Un phoque gratte à la coque ! Tout est calme à bord quand soudain nous entendons des bulles, juste sous notre cabine. Puis quelques grattements, et un souffle. Un phoque reprend son souffle à un ou deux mètres de nous. C'est à nouveau le silence, il a plongé. Quelques minutes plus tard, il est de retour : grosses bulles et puissante respiration. Impossible de le voir depuis le pont, mais il a trouvé un passage suffisant entre la glace et la coque jusqu'à la surface. Heureusement, il n'a pas été dissuadé par la découpe de son congénère. Les restes attirent des oiseaux qui sont de plus en plus nombreux et variés autour de Vagabond : goéland bourgmestre, grand corbeau, oie bernache, eider à duvet, plongeon catmarin, guillemot à miroir, labbe parasite, bécasseau violet, bruant des neiges. A terre, les lièvres arctiques, toujours bien blancs, sont faciles à voir maintenant que la neige a fondu. Quelques aller-retours avec les chiens jusqu'à la rivière la plus proche ont suffit pour remplir les réservoirs d'eau douce du bateau, nous avons maintenant l'eau courante à bord ! Depuis le sommet voisin, ou même depuis le haut du mât, la banquise, constellée de flaques de fonte, ressemble à une mosaïque. Il a fallu à peine plus de deux semaines pour que toute la neige de l'hiver fonde sur la banquise. Le glaciomètre a été installé dans le kayak pour qu'il ne soit pas submergé. Le motoneige qui le tracte se rapproche du scooter des mer ! Il y a un an, nous étions en navigation : Vagabond se frayait un passage à travers la banquise de la baie de Melville, une banquise qui ressemblait à celle qui nous entoure aujourd'hui...


Phoque et ours

  • Bonne chasse

Finalement, ce n'est ni au filet, ni à l'affût, que France a attrapé un phoque, hier, mais seulement par surprise, en motoneige. L'imprudent, à la différence de ses congénères, n'a pas plongé à notre approche. France l'a donc littéralement poussé à l'écart de son trou. Puis, évitant les coups de griffes du phoque affolé, d'autant plus que les chiens excités n'ont pas tardé à lui mordre la queue, elle a tiré à bout portant. De quoi faire des gants pour l'hiver prochain et nourrir les chiens jusqu'à la débâcle.

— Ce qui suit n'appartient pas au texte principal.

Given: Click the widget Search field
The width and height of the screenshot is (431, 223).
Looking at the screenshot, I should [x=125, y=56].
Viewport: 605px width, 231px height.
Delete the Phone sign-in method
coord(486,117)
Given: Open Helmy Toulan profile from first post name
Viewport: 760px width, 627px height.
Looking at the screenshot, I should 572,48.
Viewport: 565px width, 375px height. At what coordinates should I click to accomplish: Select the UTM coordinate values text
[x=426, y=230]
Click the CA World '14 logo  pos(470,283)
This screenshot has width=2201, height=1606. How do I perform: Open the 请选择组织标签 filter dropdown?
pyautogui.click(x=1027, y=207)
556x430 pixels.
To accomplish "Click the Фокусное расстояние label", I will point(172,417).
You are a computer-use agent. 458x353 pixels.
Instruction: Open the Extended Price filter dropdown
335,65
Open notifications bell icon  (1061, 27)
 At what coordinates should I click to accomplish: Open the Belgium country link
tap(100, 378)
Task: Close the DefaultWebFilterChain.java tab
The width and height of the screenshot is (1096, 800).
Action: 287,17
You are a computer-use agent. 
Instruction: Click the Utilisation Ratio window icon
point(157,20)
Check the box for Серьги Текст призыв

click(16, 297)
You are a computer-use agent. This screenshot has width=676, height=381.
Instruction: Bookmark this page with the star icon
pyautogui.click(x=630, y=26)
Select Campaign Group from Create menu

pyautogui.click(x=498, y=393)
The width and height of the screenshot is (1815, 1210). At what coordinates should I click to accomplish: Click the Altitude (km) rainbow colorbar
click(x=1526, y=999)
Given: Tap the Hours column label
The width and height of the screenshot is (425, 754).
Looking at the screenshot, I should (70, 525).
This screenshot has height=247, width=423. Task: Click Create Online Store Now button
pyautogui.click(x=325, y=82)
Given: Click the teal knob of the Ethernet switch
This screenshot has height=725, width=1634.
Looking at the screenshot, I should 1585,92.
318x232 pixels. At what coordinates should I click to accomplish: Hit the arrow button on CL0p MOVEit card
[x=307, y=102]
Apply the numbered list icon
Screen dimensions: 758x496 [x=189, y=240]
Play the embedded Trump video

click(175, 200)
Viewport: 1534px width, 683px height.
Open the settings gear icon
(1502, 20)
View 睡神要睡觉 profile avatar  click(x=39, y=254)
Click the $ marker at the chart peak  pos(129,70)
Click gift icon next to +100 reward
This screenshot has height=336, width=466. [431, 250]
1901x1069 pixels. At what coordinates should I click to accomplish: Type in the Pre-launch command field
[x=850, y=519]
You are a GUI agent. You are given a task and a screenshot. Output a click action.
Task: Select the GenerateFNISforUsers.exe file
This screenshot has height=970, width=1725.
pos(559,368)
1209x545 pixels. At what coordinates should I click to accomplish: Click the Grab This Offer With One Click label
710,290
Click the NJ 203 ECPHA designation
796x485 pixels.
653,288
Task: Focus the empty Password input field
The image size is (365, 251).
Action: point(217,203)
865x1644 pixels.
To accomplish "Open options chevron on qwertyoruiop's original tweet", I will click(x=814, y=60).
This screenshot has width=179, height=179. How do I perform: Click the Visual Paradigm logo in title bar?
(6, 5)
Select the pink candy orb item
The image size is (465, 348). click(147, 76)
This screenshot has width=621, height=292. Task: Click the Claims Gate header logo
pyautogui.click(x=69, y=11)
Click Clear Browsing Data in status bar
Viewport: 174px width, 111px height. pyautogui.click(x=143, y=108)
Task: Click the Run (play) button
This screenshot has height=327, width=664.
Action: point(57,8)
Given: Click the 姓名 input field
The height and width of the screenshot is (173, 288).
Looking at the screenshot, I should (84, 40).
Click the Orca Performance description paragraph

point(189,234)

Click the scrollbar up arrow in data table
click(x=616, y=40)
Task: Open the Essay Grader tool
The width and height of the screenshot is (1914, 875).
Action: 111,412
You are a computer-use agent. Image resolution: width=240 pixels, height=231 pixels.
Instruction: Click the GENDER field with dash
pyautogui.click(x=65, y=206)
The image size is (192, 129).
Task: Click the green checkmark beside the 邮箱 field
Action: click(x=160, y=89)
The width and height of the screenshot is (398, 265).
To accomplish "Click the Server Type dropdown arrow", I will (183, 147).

La journée commence par un pique-nique paisible et une balade jusqu'à une grande chute d'eau, puis par quelques mesures de profondeur dans le fjord. France pilote la motoneige de trou en trou, les filles joyeuses dans le traîneau, et moi à ski derrière avec les chiens qui suivent la piste. Je m'en écarte de temps en temps pour filmer, tout en skiant. Je n'ai d'ailleurs pas lâché la caméra pendant la chasse inattendue (les filles faisaient la sieste). Au retour, avec notre phoque sanguinolent sur le traîneau, nous découvrons qu'un ours est venu visiter notre camp de base ! Il a fait tomber un trépied, il a ouvert la caisse des chiens mais curieusement n'a pas touché à leur viande de phoque, il a inspecté la coque de très près... un jeune ours qui a laissé de petites traces un peu partout, mais aucun dégât.